Marianne North generally travelled unaccompanied, an extraordinary feat for a Victorian lady, only occasionally using letters of introduction to enable her to stay with the associates of those she met on her travels. Between 1871 and 1879, she visited Canada, the United States, Jamaica, Brazil, Japan, Sarawak, Singapore, Java, Sri Lanka and India. In 1880, Marianne met Charles Darwin, whom she regarded as the greatest man living, the most truthful as well as the most unselfish and modest'. On his suggestions, she set off on a further voyage, this time encompassing Australia and New Zealand. In 1882 she visited Africa, the final continent left unrepresented in her work
© The Board of Trustees of the Royal Botanic Gardens, Kew

Robert Fortune
Robert Fortune (1812-1880) born in Berwickshire, Scotland, was a botanist and plant-hunter best known for smuggling tea plants out of China at the behest of the East India Company. Following the Treaty of Nanjing in 1842, Fortune was awarded the position of the Society's Collector in China, visiting the region on four occasions, remaining there for two or three years each time. In 1846, he published his journals as Three Years Wanderings in the Northern Provinces of China'. In 1848, he was tasked by the East India Company with collecting tea plants to establish plantations in India, breaking the Chinese monopoly. Disguising himself as a Chinese merchant, he travelled to the remote Fujian, Guangdong, and Jiangsu provinces, regions rarely explored by Westerners, beyond the permissible day's journey from the agreed European treaty ports.
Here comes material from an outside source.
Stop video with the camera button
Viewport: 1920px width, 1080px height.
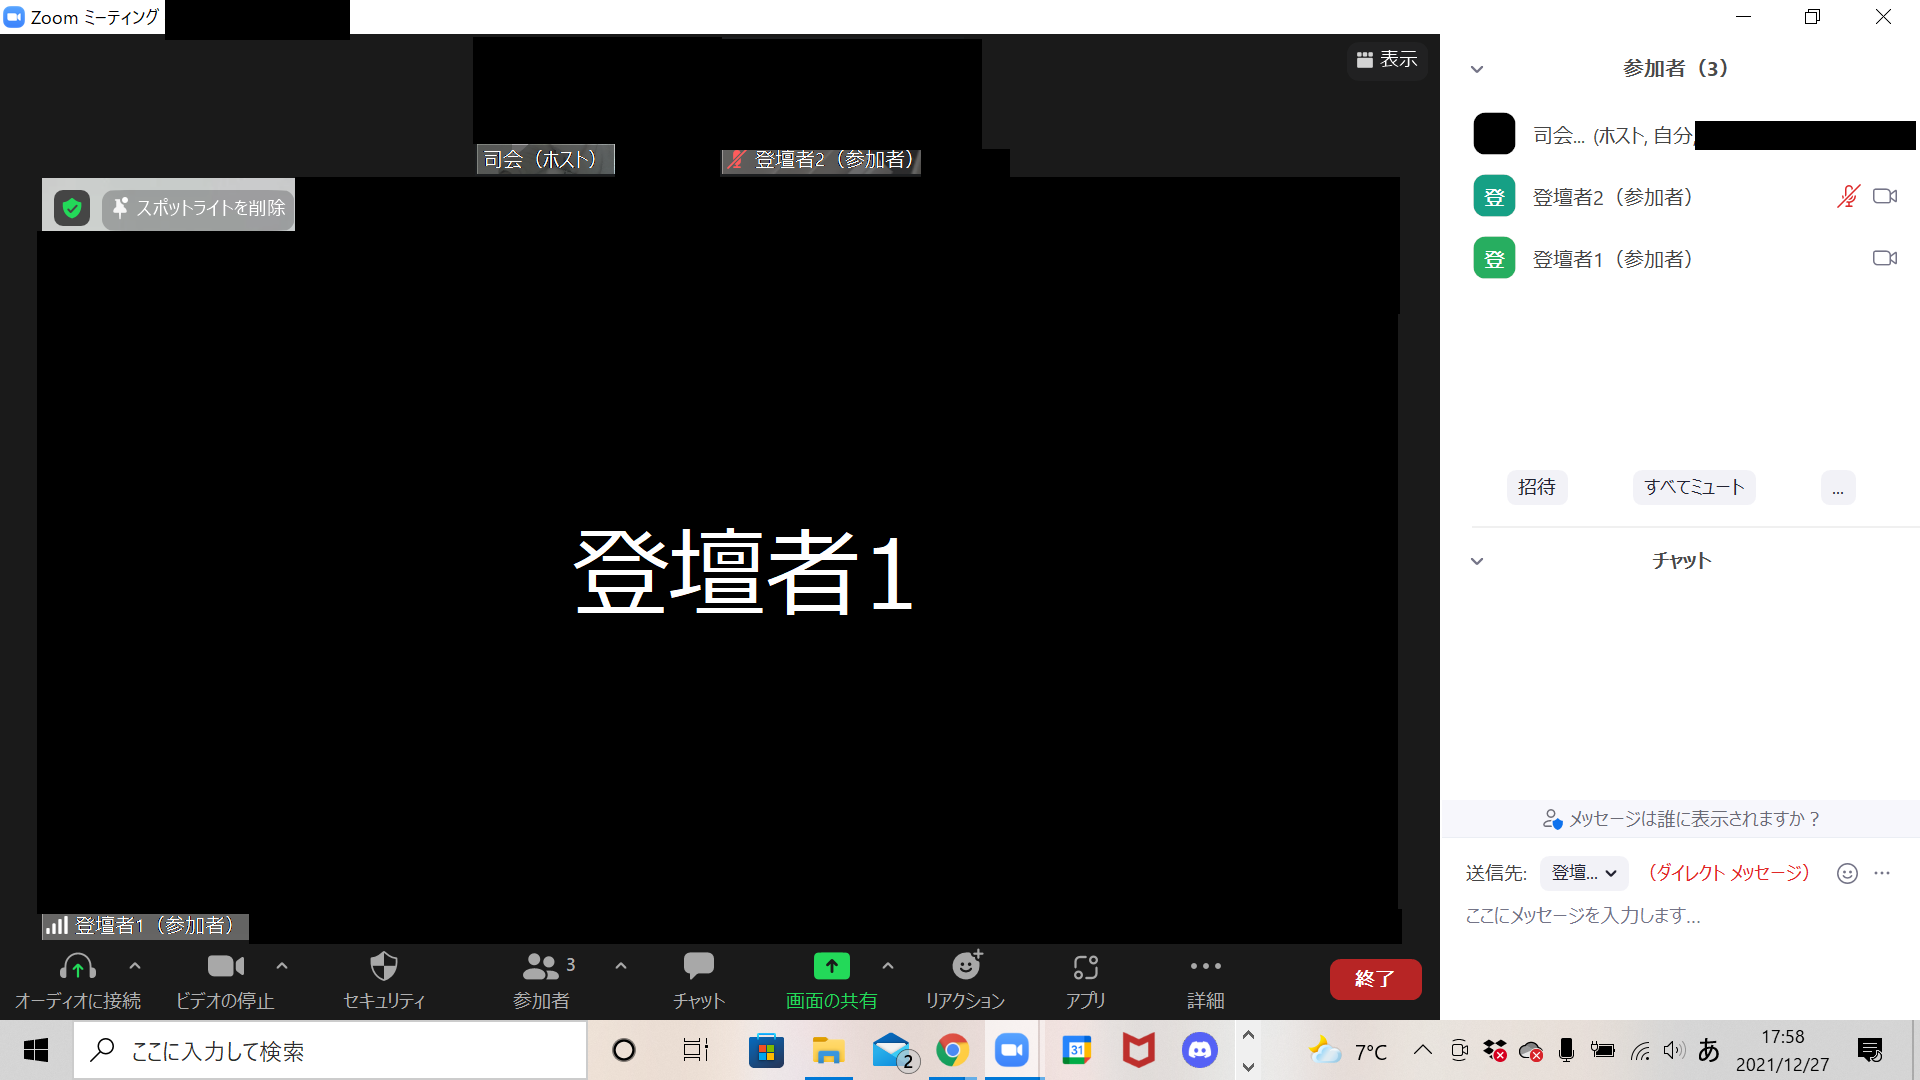click(225, 966)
The ruling Chinese government had outlawed the purchase of tea plants, but Fortune was able to coordinate the shipment of more than 20, 000 plants and seedlings, in Wardian cases, to the Himalayas, effectively initiating the tea industry in India
© RBG KEW

The Kew Gardens Question
The Kew Gardens Question. This political cartoon was published in 1878 as part of the ongoing debate as to whether the public should be allowed into the gardens in the mornings, before 1pm. Officially, only botanist and botanical artists were allowed morning access, with the Director's permission. The Kew Gardens Public Rights Defence Association was set up and successfully campaigned against this. The author of the article accompanying this cartoon smuggled himself into a morning session at the Gardens and claimed that those eminent botanists inside were mostly fast asleep in garden chairs and other gentlemen were "engaged in testing the effects of cigar smoke on open-air evergreens."